Policies, regulations and practices must first and foremost be in the interest of the public and patients.

  • Patients should be well informed about changes in education and credentials of the practitioner to ensure accountability and transparency. Patients, who ultimately want to move toward seamless care between health professionals and services, can provide useful insights on health care delivery and scope of practice redesign.
  • Designations should clearly identify the licensure or credential held by the health professional, including physicians, and the use of titles should not overlap or resemble existing credentials of licensed or credentialed practitioners to avert confusion amongst the public and health professions.
  • Regulations overseeing advertising of health professional scope of practice must clearly remove any public confusion about the qualification and certification of health professionals. Authorities responsible for such regulations should consult with the public and relevant health professions to ensure that public interests are well served.


All health professions have a fundamental commitment to the health and wellbeing of the patient. The principles outlined above do not reflect interests of “turf protection” or income advancement. The spirit of this position statement is focused on prioritizing patient access to care by the most competent and qualified health providers, through their training and continuing professional development.
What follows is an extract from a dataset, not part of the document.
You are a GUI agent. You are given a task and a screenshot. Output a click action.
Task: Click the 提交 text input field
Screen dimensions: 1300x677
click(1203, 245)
To do otherwise, patient safety may be compromised, is not cost effective and does not ensure all patients receive the quality of care they deserve.

Moving forward, we strongly encourage regulators and governments to apply a collaborative, inclusive, and transparent approach in their decision-making process about scopes of practice. We also suggest taking note of the numerous examples of successful interprofessional care models in the country that have been developed in a collaborative fashion among professions, adapting as training models evolve and utilizing the scope of a health professional’s abilities to its fullest extent, always putting patient wellbeing and safety first.